Before Citizen Kane, Hollywood sets rarely featured ceilings because they blocked the massive overhead studio lights. Welles wanted dramatic low angles to make Charles Foster Kane look imposing. To achieve this, the crew built enclosed sets with ceilings made of tightly stretched muslin cloth. The studio lights were rigged above the cloth to diffuse light down into the scene, allowing the camera to tilt upwards from the floor without exposing the empty studio rafters.
Welles and Toland wanted to place the camera even lower than standard tripods allowed. On several occasions, Welles ordered the carpentry crew to literally chop holes directly into the concrete or wooden studio floors so the heavy Mitchell camera could be dropped below ground level. This yielded the iconic low-angle perspectives seen during the political rally speech and the tense arguments in the newspaper office.

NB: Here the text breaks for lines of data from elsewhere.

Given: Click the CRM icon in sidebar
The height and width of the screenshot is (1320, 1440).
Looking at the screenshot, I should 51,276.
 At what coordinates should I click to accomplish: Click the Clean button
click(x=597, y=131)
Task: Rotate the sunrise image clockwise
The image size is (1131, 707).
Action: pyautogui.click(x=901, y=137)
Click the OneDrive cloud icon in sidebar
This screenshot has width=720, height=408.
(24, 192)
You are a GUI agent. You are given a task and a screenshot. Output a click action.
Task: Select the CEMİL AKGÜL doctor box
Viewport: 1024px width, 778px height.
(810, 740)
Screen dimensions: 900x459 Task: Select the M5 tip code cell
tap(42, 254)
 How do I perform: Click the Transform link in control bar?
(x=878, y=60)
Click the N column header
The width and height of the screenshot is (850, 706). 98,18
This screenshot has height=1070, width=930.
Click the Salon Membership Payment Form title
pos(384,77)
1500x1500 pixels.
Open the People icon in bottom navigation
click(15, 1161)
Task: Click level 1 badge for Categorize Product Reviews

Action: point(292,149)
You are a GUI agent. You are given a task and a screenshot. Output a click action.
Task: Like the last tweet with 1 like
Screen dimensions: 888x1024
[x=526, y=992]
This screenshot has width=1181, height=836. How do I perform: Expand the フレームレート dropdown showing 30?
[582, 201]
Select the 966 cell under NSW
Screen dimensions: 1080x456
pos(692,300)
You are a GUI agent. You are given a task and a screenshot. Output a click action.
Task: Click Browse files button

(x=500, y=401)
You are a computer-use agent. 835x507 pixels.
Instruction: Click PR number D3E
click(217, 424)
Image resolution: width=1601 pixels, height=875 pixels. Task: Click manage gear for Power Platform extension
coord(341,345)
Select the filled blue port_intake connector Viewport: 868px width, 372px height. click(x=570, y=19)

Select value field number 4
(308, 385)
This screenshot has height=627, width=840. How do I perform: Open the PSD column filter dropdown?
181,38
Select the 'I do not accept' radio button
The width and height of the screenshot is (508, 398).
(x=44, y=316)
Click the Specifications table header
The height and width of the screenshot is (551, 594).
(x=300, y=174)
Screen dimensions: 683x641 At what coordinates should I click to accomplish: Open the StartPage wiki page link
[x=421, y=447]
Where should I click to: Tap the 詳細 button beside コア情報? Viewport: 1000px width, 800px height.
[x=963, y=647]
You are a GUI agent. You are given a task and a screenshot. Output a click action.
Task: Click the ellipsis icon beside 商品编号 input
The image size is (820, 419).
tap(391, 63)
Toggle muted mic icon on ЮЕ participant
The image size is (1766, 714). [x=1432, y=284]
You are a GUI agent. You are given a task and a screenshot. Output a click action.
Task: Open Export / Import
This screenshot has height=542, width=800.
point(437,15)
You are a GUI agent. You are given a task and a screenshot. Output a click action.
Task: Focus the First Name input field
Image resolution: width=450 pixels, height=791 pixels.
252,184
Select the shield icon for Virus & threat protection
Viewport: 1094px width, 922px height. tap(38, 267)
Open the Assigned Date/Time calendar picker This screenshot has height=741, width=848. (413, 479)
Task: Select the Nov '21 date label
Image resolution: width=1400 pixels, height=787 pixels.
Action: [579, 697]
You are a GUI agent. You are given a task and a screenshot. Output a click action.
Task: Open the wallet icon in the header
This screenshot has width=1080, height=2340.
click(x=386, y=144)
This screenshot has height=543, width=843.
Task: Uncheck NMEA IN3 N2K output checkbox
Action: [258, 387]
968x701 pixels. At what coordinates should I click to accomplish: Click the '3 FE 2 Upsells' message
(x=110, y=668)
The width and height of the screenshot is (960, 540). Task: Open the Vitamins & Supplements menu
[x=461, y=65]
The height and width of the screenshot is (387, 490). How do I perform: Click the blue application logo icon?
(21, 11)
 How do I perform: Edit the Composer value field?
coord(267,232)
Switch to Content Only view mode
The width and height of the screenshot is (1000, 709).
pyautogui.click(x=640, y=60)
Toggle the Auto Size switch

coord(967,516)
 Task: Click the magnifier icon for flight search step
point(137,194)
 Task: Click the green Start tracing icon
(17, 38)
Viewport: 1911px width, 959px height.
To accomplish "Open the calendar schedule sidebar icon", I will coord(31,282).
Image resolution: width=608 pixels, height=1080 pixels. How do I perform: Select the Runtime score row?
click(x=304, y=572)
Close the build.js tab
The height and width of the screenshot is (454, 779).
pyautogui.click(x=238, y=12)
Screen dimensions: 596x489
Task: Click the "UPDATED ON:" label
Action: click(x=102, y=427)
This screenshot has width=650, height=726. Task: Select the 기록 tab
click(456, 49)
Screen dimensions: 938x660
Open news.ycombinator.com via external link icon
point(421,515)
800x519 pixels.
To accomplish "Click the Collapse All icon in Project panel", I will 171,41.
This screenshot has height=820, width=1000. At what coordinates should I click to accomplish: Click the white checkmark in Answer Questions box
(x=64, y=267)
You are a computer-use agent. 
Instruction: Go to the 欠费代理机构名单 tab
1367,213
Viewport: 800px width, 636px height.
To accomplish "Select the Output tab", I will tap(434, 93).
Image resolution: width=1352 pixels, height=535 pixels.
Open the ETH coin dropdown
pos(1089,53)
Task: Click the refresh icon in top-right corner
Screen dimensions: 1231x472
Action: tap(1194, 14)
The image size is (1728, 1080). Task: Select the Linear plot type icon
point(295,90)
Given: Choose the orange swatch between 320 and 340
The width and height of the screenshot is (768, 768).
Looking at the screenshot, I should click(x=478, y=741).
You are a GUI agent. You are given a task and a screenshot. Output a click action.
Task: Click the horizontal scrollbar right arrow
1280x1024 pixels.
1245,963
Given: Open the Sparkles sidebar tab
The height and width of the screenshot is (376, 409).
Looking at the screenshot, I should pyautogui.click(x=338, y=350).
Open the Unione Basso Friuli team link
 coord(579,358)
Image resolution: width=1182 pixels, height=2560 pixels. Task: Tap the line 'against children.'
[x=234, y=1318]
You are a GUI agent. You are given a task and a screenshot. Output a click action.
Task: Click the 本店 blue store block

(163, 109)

Toland experimented extensively with deep focus, a technique where everything in the frame, from objects mere inches from the lens to backgrounds dozens of feet away, remains perfectly sharp. On set, this required using newly invented coated lenses that reduced glare and allowed more light to enter; flooding the sets with immense, blinding amounts of light so they could close the lens aperture down tightly; utilizing in-camera optical composites, where one half of a scene would be filmed while the other half was masked in darkness, and then the film was rewound to shoot the second half in perfect focus.
Welles was a famously hands-on director, but during the filming of the dramatic staircase sequence, he fell and chipped his ankle. Refusing to let production stall, he spent two weeks navigating the RKO stages directing from a wheelchair, frequently using a massive megaphone to call out adjustments to the crew and cast across the echoing, cavernous sets.
Citizen Kane is frequently cited as the greatest film ever made. For 40 years, it stood at number one in the British Film Institute’s Sight and Sound decennial poll, and it topped the American Film Institute’s 100 Years … 100 Movies list in 1998, as well as its 2007 update. The Library of Congress selected Citizen Kane as an inductee of the 1989 inaugural group of 25 films for preservation in the United States National Film Registry for being “culturally, historically, or aesthetically significant.”
The film was nominated for Academy Awards in nine categories and it won for Best Writing (Original Screenplay) by Mankiewicz and Welles. Citizen Kane is praised for Gregg Toland’s cinematography, Robert Wise’s editing, Bernard Herrmann’s score and its narrative structure, all of which have been considered innovative and precedent-setting.